The limited debate over policy toward Russia these days is a prime example of the American media’s failure to challenge the parameters of Washington’s conventional wisdom in favor of hawkish and confrontational approaches. Any questioning of the strategic sensibility of risking war with Russia over the theoretical possibility of Ukraine joining NATO is deemed “Russia-friendly.” Commentators opposing escalation face accusations of having "rationalized Russia’s aggression toward Ukraine and downplayed its relevance to U.S. national security,” as if the Biden administration’s assessment of Ukraine’s strategic value is an objective truth that simply cannot be disagreed with. The New York Times even questions Germany’s “reliability as an ally” for hesitating “to take forceful measures” against Russia.

Meanwhile, the typical assessment of the crisis is alarmist and verges on the hysterical: Politico warns, by way of hazy sources, that the defeat of Ukraine “could be just the first domino to fall in Eastern Europe,” falsely insinuating that a broader Russian invasion of Europe is in the making.
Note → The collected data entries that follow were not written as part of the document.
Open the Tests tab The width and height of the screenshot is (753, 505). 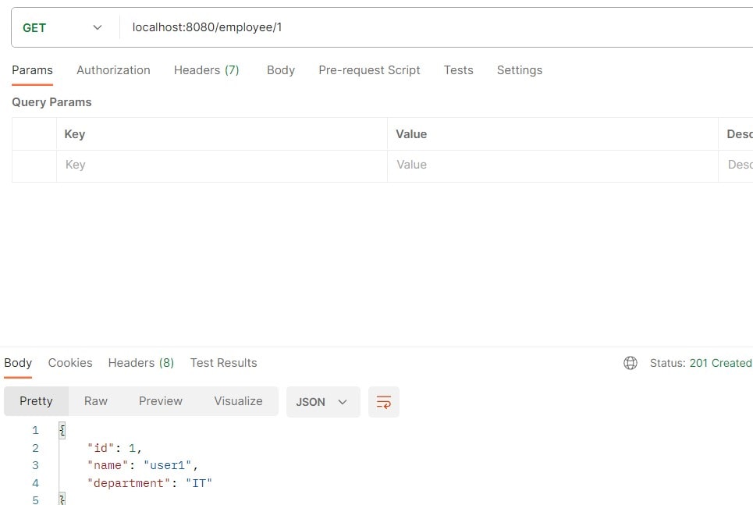point(458,70)
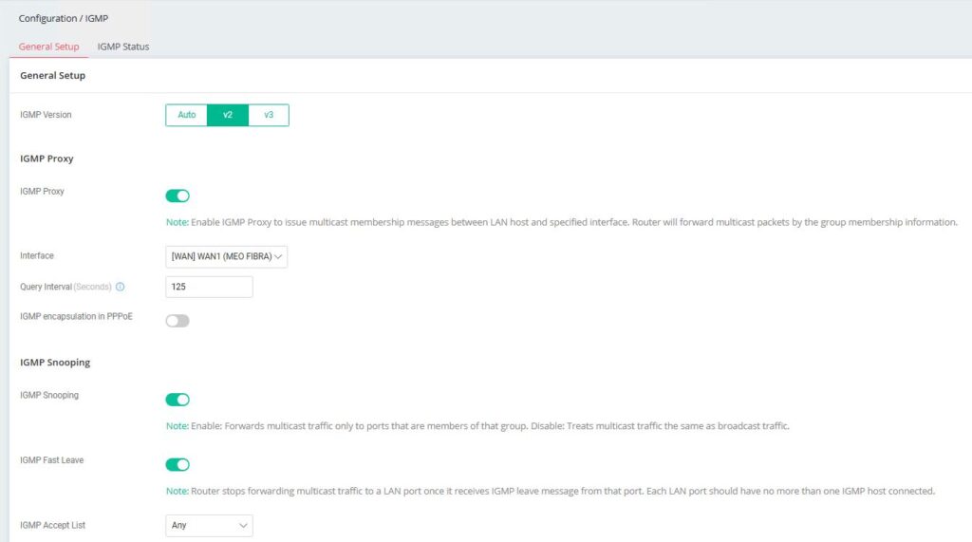Viewport: 972px width, 542px height.
Task: Expand the IGMP Accept List arrow
Action: point(243,525)
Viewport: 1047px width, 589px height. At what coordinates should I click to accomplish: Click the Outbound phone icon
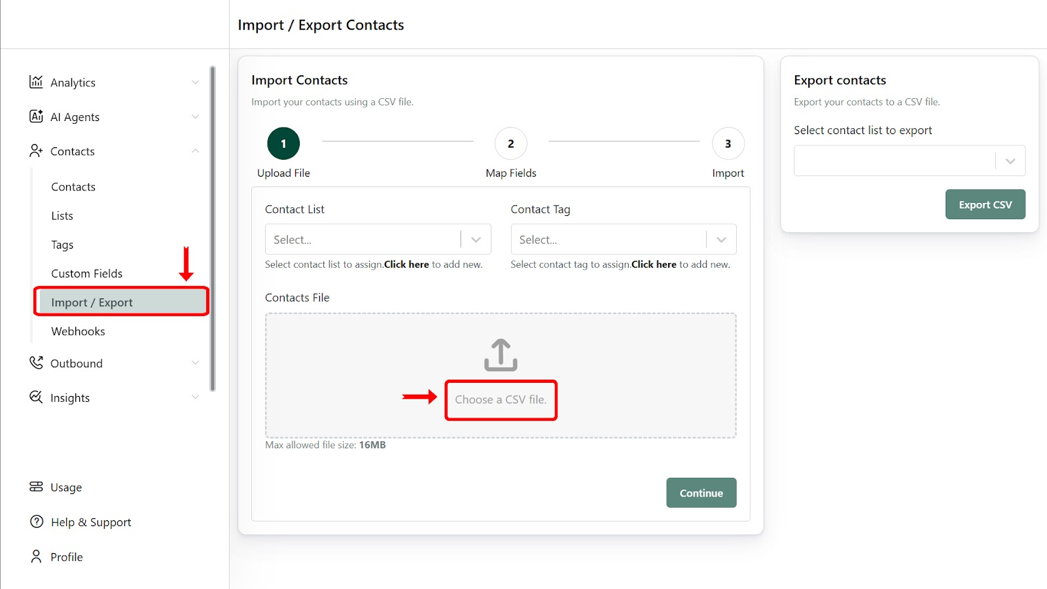pyautogui.click(x=36, y=363)
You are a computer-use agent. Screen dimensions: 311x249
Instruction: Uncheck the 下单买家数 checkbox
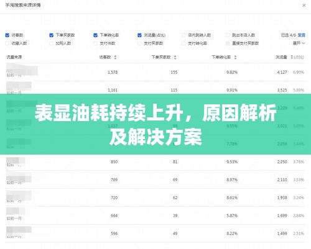point(52,35)
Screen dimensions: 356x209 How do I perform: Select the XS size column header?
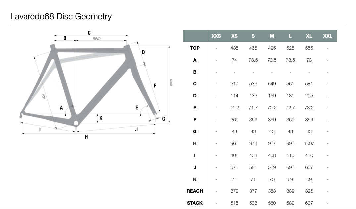234,36
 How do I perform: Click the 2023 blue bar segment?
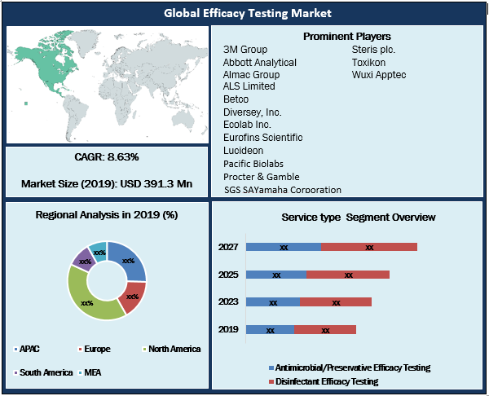click(272, 302)
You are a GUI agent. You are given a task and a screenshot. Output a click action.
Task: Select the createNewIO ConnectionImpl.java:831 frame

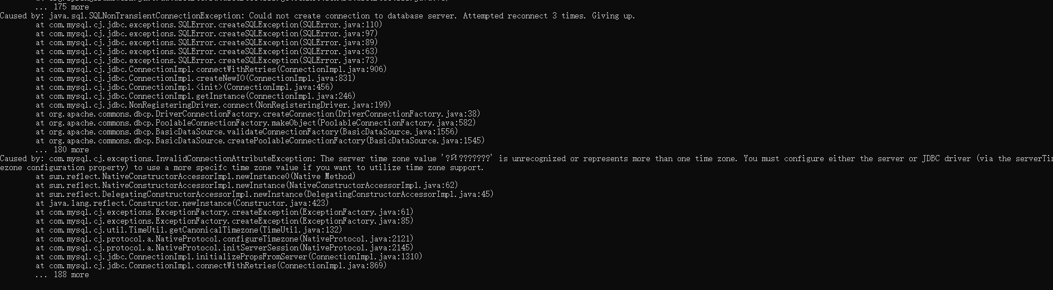195,78
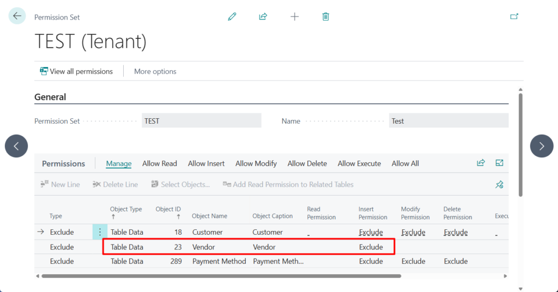
Task: Open the More options menu
Action: [155, 71]
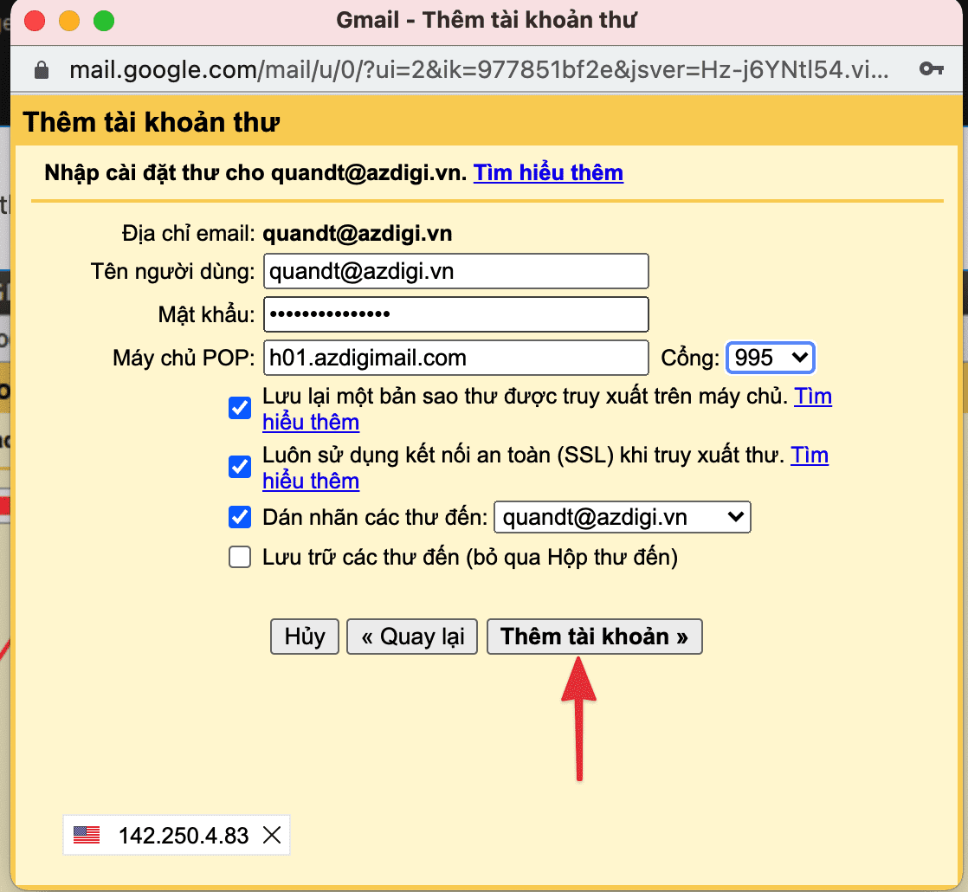Click the US flag icon beside IP address

pyautogui.click(x=87, y=836)
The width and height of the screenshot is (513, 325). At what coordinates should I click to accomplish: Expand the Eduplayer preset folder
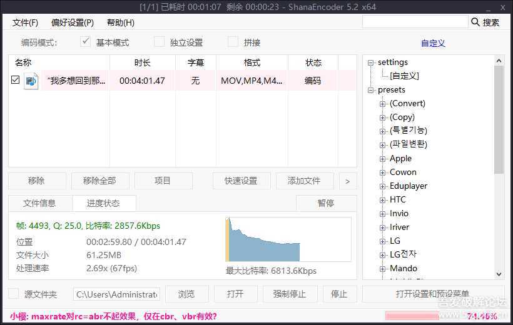point(383,186)
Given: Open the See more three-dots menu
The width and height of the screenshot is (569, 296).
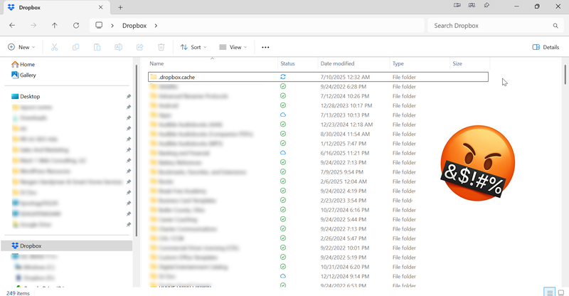Looking at the screenshot, I should (265, 47).
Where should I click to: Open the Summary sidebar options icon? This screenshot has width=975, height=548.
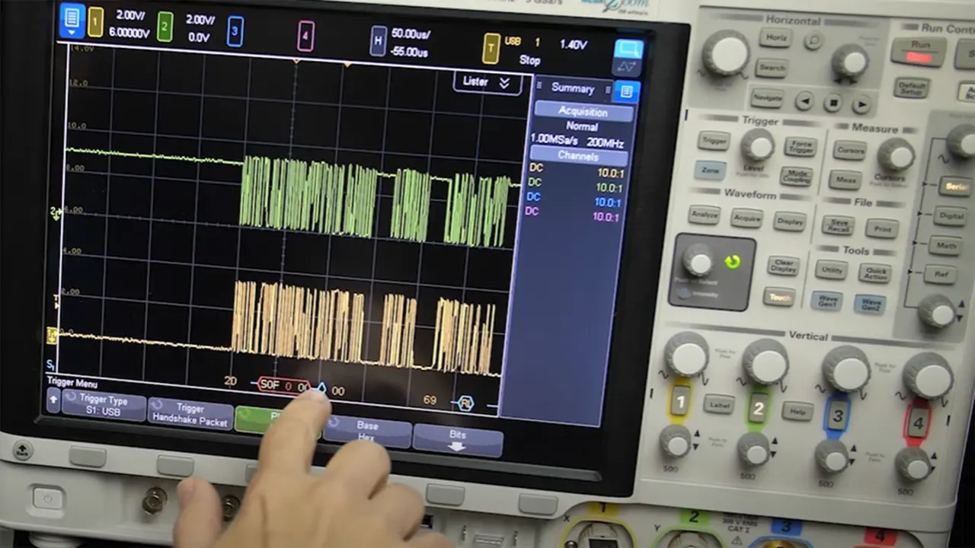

Simultaneously the publication implies that any suggestion that the U.S. should be more concerned with protecting its own borders than defending Ukraine’s is a betrayal of America’s alleged role in “standing up for democracies that are under threat from authoritarians.” (Ask anyone from the Middle East about how they feel about America’s role propping up dictators in that region.)

The American public’s war fatigue has not dissipated — and is not likely to do so anytime soon.

This problem with uncritical default hawkishness extends far beyond Russia, and renders the U.S. blind to other pressing issues. For example, the media has failed to challenge the Biden administration on how it can define climate chaos as an existential threat, yet not shift its national security strategy accordingly by adopting a more constructive approach toward China, without whose collaboration we cannot save the planet. And when the Taliban swiftly took over Afghanistan as the U.S. withdrew last summer, it raised the question of why, by and large, did our media accept the government line on Afghanistan for two decades, instead of scrutinizing and unveiling the systemic falsehoods that enabled the war to become endless?

The media has largely failed to scrutinize hawkish narratives, but the American public has not. Polls show, for example, that the public is decisively unmoved by the coverage of the Ukraine crisis. Fewer than 1 in 6 Americans want U.S. soldiers deployed to defend Ukraine, according to a poll from Convention of States Action (COSA). Likewise, a YouGov poll showed that only 27 percent of Americans favor going to war with Russia over Ukraine.

The American public’s war fatigue has not dissipated — and is not likely to do so anytime soon. As a former Republican lawmaker told me this past week, even the “go get 'em crowd” in his state don’t want war.

The hard truth is that the endless wars that have given birth to the American public’s enduring war fatigue could not have come to pass without government deceit. But they could also not have happened without the media failing to systematically scrutinize the foundational assumptions of American foreign policy, rather than only occasionally asking tough questions about specific intelligence or particular events.

Given the public’s profound opposition to more war-making, both the government and the media should address questions about where U.S. vital interests begin and where they end without impugning the loyalty or patriotism of those who question the status quo.

However commendable the viral exchanges between journalists and government officials this past week were, they still only scratched the surface of what needs to be questioned.